- _TASK GOAL_: Please extract, word for word, the stretch of the page on Maitland City Council's rodent poison from "Tell Maitland City" through "wildlife-friendly alternatives available.".

Tell Maitland City Council to Stop Poisoning Wildlife.
Maitland City Council uses Contrac — containing bromadiolone, a second-generation anticoagulant rodenticide — for rodent control. Bromadiolone accumulates in native predators through secondary poisoning, threatening the owls, raptors, and wildlife of the Hunter Valley. Send a direct email to the Chief Executive Officer asking them to stop.
Bromadiolone in use in the Hunter Valley — with wildlife-friendly alternatives available.
Secondary poisoning of native wildlife
SGARs accumulate in the tissue of poisoned rodents and remain lethal for days. Native predators — powerful owls, wedge-tailed eagles, raptors, quolls, and antechinus — are exposed when they eat affected animals. Research led by Prof. Raylene Cooke and Assoc. Prof. John White at Deakin University has documented SGAR toxins in the livers of native predators across Australia.
Active regulatory review by the APVMA
The Australian Pesticides and Veterinary Medicines Authority is currently reviewing SGAR registrations following evidence of widespread non-target harm. Councils continuing to use these products risk being on the wrong side of an emerging regulatory shift.
Effective alternatives already exist
Non-anticoagulant products such as Selontra (colecalciferol) provide effective rodent control with no secondary poisoning risk to native wildlife. Maitland City Council can direct its contractors to replace Contrac with wildlife-friendly alternatives — a straightforward specification update that requires no compromise to rodent management outcomes.

[Collected data entries]
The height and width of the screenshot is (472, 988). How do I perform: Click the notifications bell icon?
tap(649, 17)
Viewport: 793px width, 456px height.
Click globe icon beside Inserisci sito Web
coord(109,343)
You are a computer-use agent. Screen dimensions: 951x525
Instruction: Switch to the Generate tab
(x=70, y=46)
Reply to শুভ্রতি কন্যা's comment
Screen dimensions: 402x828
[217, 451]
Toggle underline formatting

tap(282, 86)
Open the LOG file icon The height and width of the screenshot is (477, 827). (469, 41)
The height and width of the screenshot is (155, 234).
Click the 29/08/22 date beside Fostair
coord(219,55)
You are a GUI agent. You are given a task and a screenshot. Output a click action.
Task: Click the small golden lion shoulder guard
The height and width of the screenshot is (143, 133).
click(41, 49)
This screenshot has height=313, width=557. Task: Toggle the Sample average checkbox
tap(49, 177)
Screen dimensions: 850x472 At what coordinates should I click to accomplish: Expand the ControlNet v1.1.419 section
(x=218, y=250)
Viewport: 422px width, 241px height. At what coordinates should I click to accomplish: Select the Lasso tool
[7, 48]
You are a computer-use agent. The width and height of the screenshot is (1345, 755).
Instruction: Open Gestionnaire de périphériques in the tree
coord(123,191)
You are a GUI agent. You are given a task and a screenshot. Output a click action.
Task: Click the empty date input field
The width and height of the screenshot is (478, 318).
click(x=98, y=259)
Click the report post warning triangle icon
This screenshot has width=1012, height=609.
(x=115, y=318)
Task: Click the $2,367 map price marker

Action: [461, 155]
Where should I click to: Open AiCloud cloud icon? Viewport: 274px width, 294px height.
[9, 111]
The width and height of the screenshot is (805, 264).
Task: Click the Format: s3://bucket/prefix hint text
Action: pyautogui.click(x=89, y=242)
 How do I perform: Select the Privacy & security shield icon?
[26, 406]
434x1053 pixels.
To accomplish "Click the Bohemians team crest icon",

- _EXERCISE OUTPUT_:
Tell Maitland City Council to Stop Poisoning Wildlife.
Maitland City Council uses Contrac — containing bromadiolone, a second-generation anticoagulant rodenticide — for rodent control. Bromadiolone accumulates in native predators through secondary poisoning, threatening the owls, raptors, and wildlife of the Hunter Valley. Send a direct email to the Chief Executive Officer asking them to stop.
Bromadiolone in use in the Hunter Valley — with wildlife-friendly alternatives available.